5 Questions with Joseph Matthews, author of The Blast

author photo of Joseph Matthews

Joseph Matthews was formerly a criminal defense lawyer in San Francisco, engaging in the criminal/political cases of anti–Vietnam War activists and Mission District barrio residents, defending prisoners during the California prison rebellions of the 1970s, serving as a public defender, and teaching at the law school of the University of California, Berkeley. He spent considerable time in Greece in the 1970s and 1980s, where his novel Shades of Resistance (1996) is set during the period of the military junta there. His other previous books are the short story collection The Lawyer Who Blew Up His Desk (1998) and the political analysis Afflicted Powers: Capital and Spectacle in a New Age of War (2005, with Iain Boal, T.J. Clark, and Michael Watts).

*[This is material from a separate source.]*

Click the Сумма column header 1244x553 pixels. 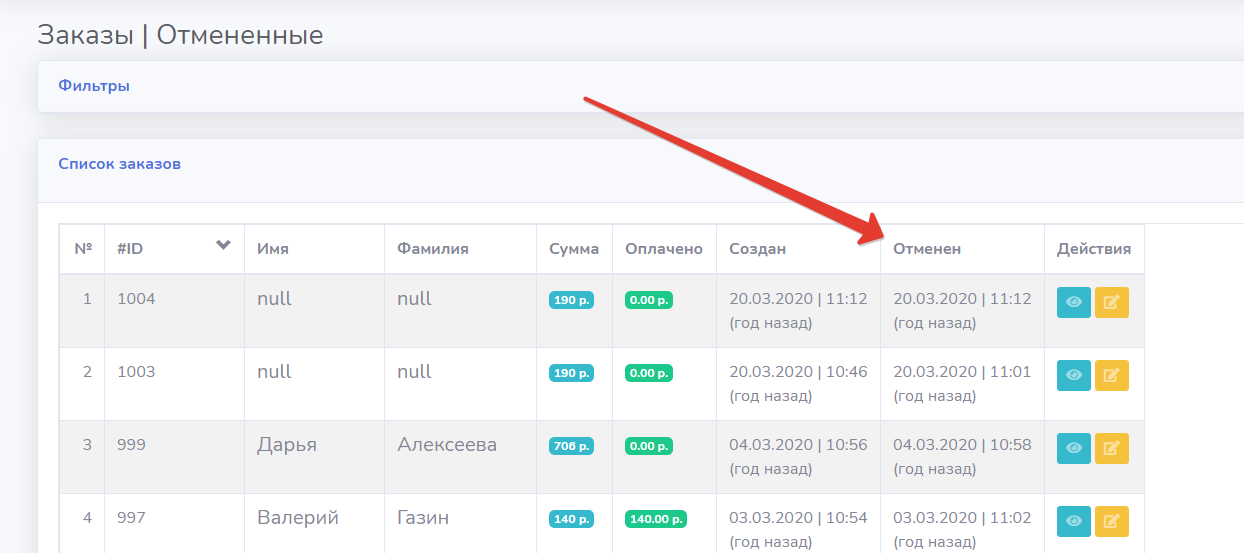click(x=574, y=249)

His last novel, Everyone Has Their Reasons, was published by PM Press in 2015. His newest book is The Blast: A Novel, published by PM Press.

He will be reading The Blast in our City Lights LIVE! virtual event series on Monday, March 7th, 2022!

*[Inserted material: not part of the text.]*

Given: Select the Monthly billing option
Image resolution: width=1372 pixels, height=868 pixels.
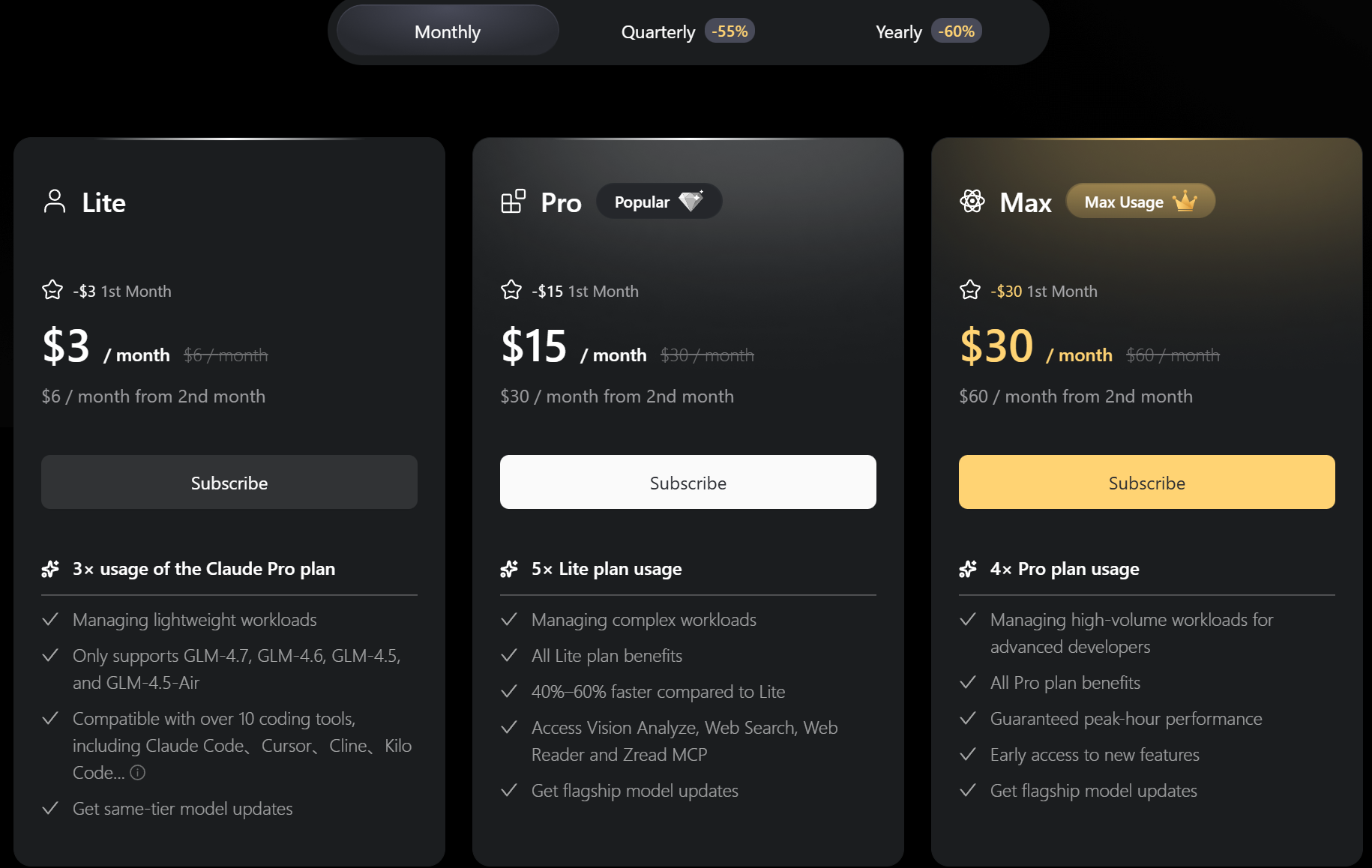Looking at the screenshot, I should (448, 31).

Where are you writing to us from? 

Just a few blocks away from City Lights. I’m a longtime resident of San Francisco’s North Beach, which also happens to be the neighborhood in which much of the “action” of my new novel The Blast takes place (in 1916, when neither City Lights nor I were quite around yet, but readers may recognize many other North Beach landmarks in the book). 

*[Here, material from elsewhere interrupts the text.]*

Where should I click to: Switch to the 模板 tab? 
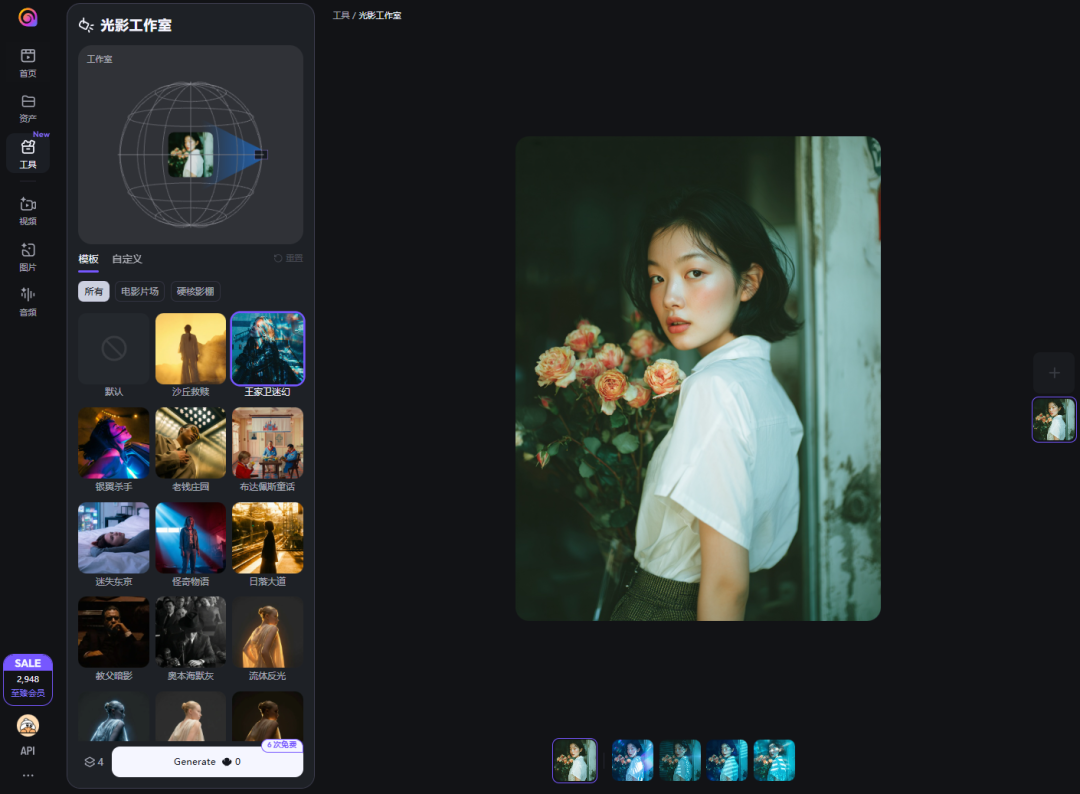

What has been most important for you, personally/artistically/habitually, during the pandemic?

The writing. For the first half of the pandemic, I was still working on The Blast, so the bulk of my days was mostly the same as pre-pandemic: solitary work at the desk, the act of writing a sustenance and solace. And reading––always reading––which I’ve done even more of than usual (already a lot) because good books, especially good literary fiction, now also serve as surrogate friends, to fill some of the gap of lost time with real friends.

Which writers, artists, and others influence your work in general, and this book, specifically?

In general, with literature I’m old-fashioned: narrative is still the form I respond to most deeply (“Narrative will be around as long as sex”), and the exploration of character in fiction is, to me, its most interesting aspect. Curiously, a work of academic scholarship was essential to my grasping of the warp and woof of the San Francisco anarchist milieu, which is central to The Blast: Kenyon Zimmer’s Immigrants Against the State: Yiddish and Italian Anarchism in America is a brilliant work of engaged historical writing. By the way, Zimmer taught himself to read both Yiddish and Italian to research the book––I mean, stand up and cheer for the guy!

What books are you reading right now and would you recommend any to others? 

Just now reading Cara Hoffman’s new collection of stories, RUIN. A tremendous variety of imagined worlds, surrealism meets cut-glass observation. Wonderful stuff. Just finished Summer Brenner’s marvelous collection of stories/novellas, The Missing Lover––nobody writes more interestingly about the haunting vagaries of love. Recently was overwhelmed by Shirley Hazzard’s novel The Great Fire: a heartrending tale, with astonishing wordsmithing. And Denis Johnson’s novella Train Dreams––so exquisite an evocation of the human heart that I reread it, and am deeply moved by it, every year.

If you opened a bookstore, where would it be located, what would it be called, and what would your bestseller be?

Maybe a secondhand book store, literature only, on Paros, Greece, an island where I’ve spent a lot of time over the years. I’d run it with a Greek friend, and we’d carry books in Greek, English, Spanish, French and Italian (the languages of locals and most visitors to the island––Scandinavians, Dutch, and Germans also visit, but most read English these days). A bookstore as a meeting place for people who are already self-selected as readers. We’d be open for six months a year, April to September, then I’d wander a bit and return to North Beach for the other six months.